## [Entries shown]
=====

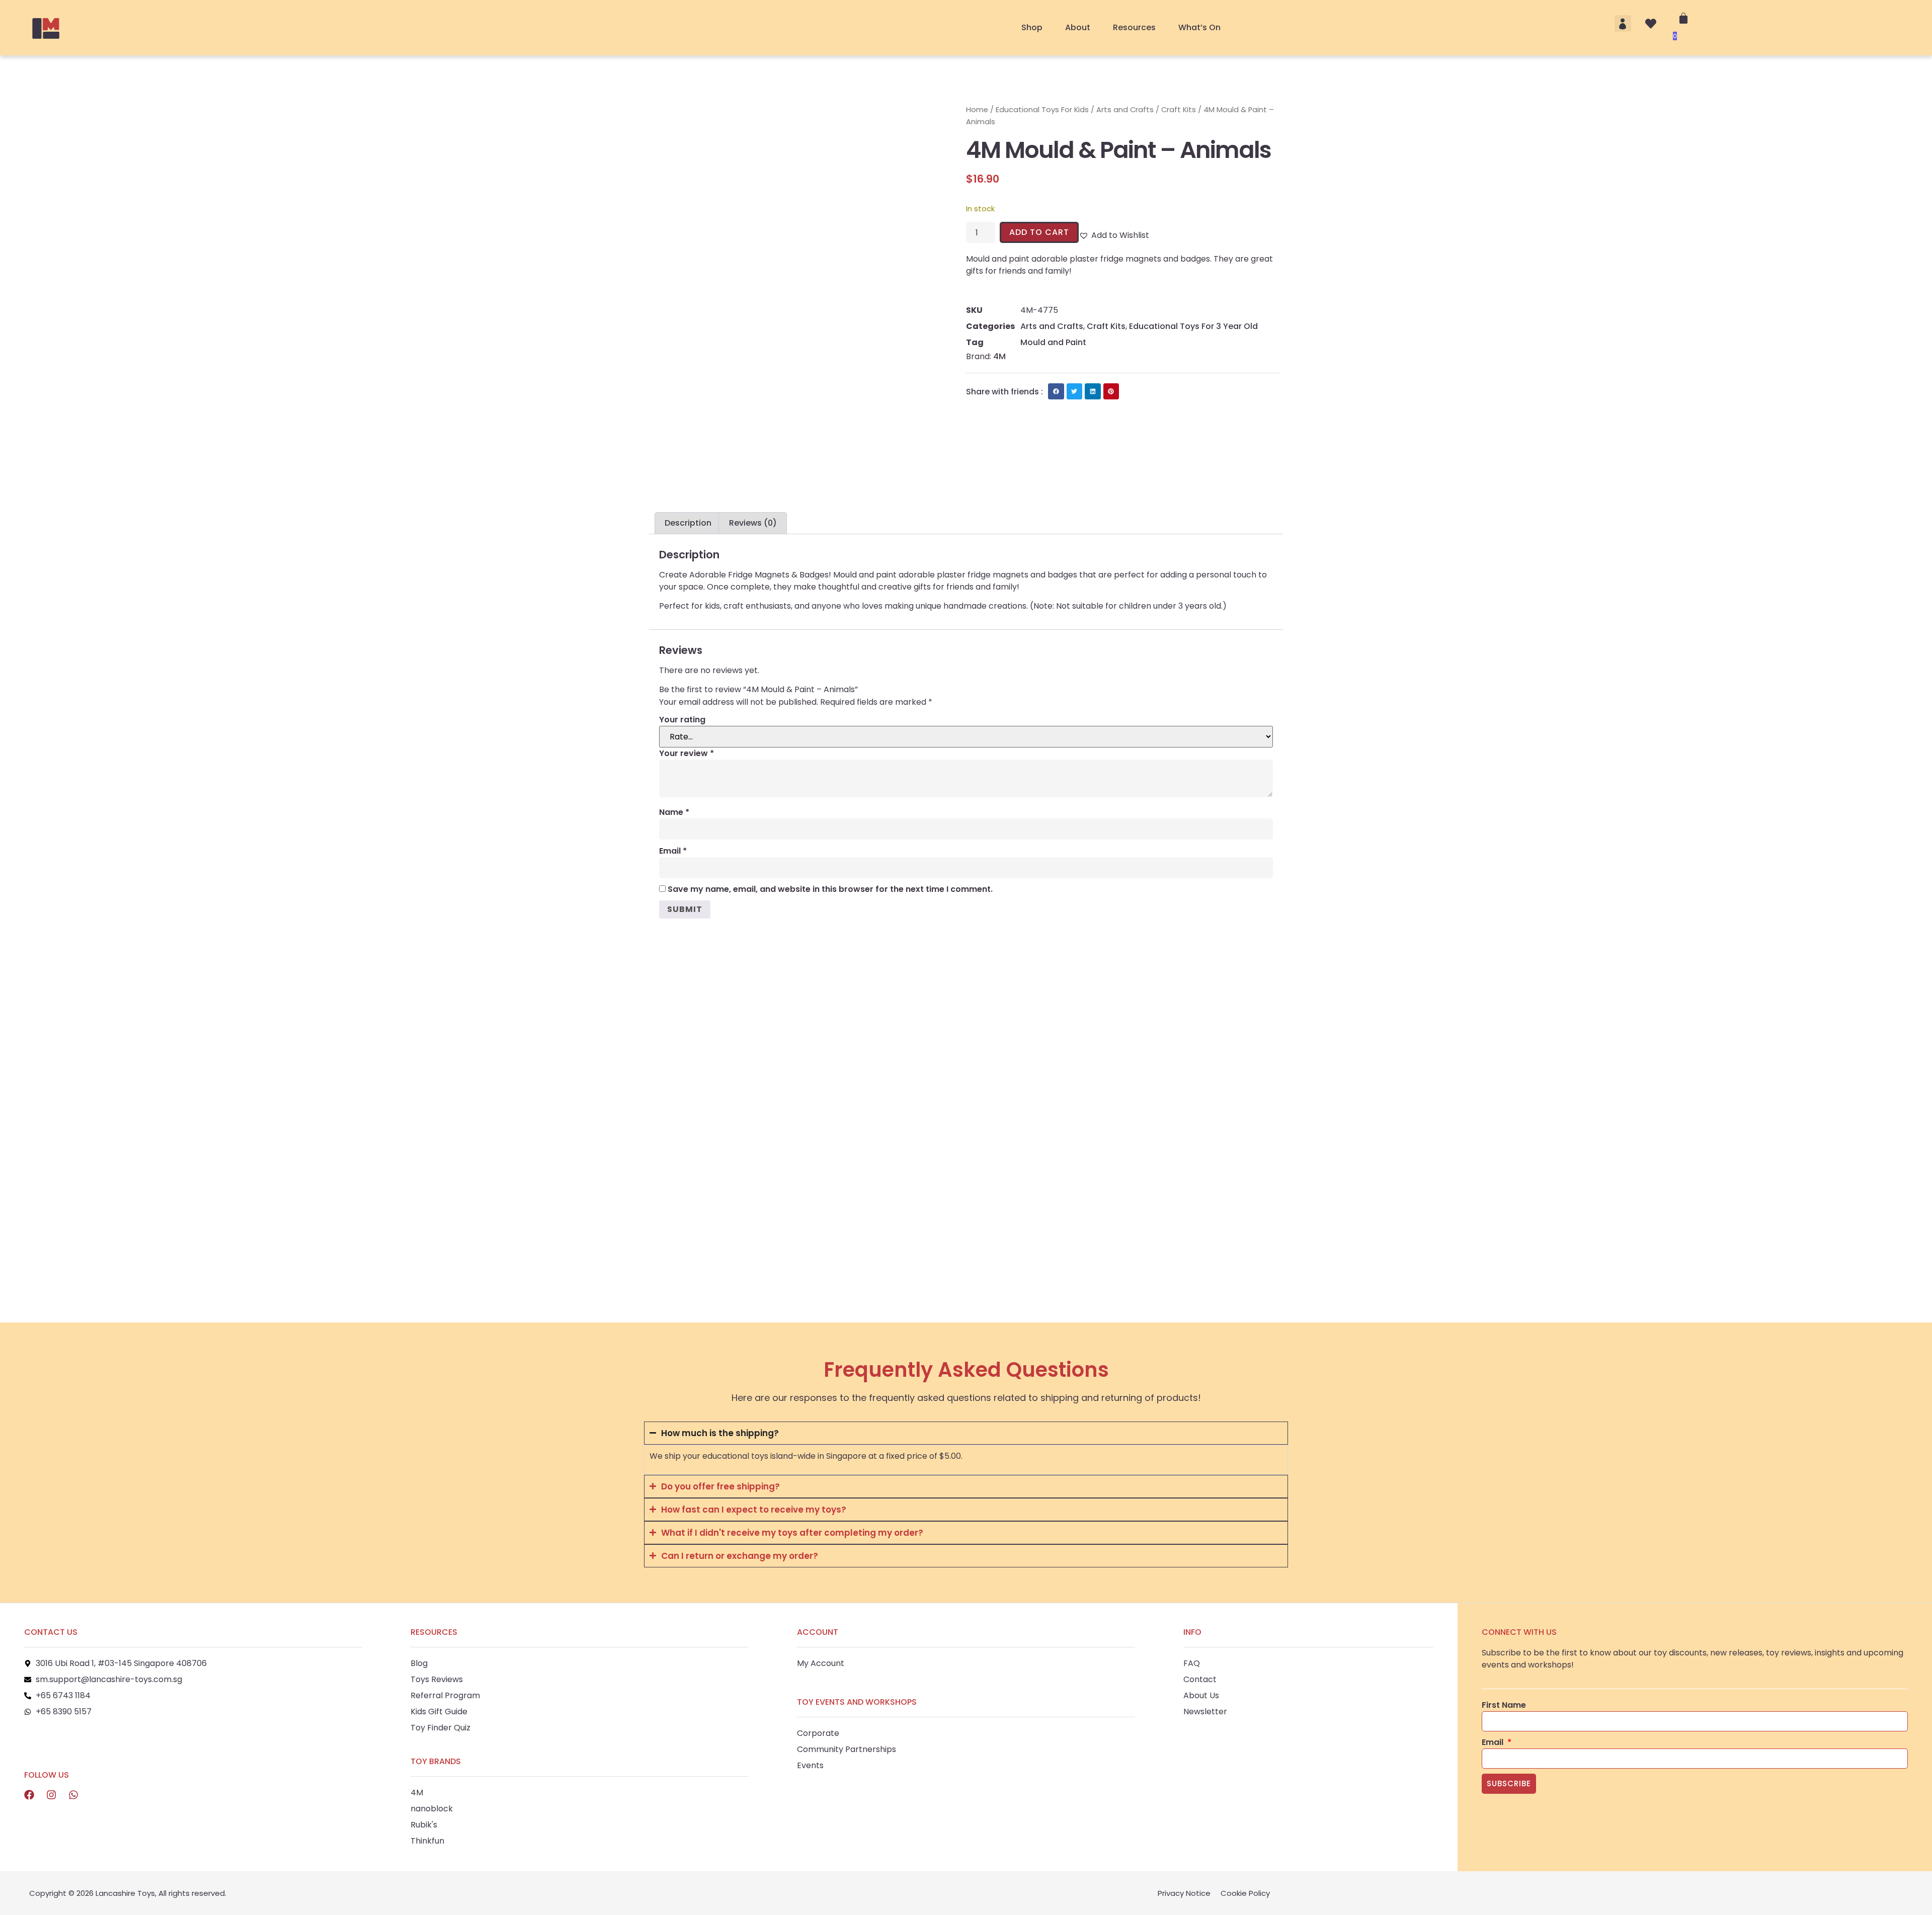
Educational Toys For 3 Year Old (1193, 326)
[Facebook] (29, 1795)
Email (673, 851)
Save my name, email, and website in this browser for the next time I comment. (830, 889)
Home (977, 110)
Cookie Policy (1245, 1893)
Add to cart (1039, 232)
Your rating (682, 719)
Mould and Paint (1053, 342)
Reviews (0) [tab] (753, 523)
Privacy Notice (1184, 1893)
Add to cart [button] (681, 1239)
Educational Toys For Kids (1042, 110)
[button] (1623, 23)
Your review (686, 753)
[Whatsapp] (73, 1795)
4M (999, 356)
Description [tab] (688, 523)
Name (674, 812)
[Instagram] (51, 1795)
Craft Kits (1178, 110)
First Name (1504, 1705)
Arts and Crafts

=====

## [Prompt]
Write the data out again word for word; leave the pictures behind.

## [Answer to this problem]
Educational Toys For 3 Year Old (1193, 326)
[Facebook] (29, 1795)
Email (673, 851)
Save my name, email, and website in this browser for the next time I comment. (830, 889)
Home (977, 110)
Cookie Policy (1245, 1893)
Add to cart (1039, 232)
Your rating (682, 719)
Mould and Paint (1053, 342)
Reviews (0) [tab] (753, 523)
Privacy Notice (1184, 1893)
Add to cart [button] (681, 1239)
Educational Toys For Kids (1042, 110)
[button] (1623, 23)
Your review (686, 753)
[Whatsapp] (73, 1795)
4M (999, 356)
Description [tab] (688, 523)
Name (674, 812)
[Instagram] (51, 1795)
Craft Kits (1178, 110)
First Name (1504, 1705)
Arts and Crafts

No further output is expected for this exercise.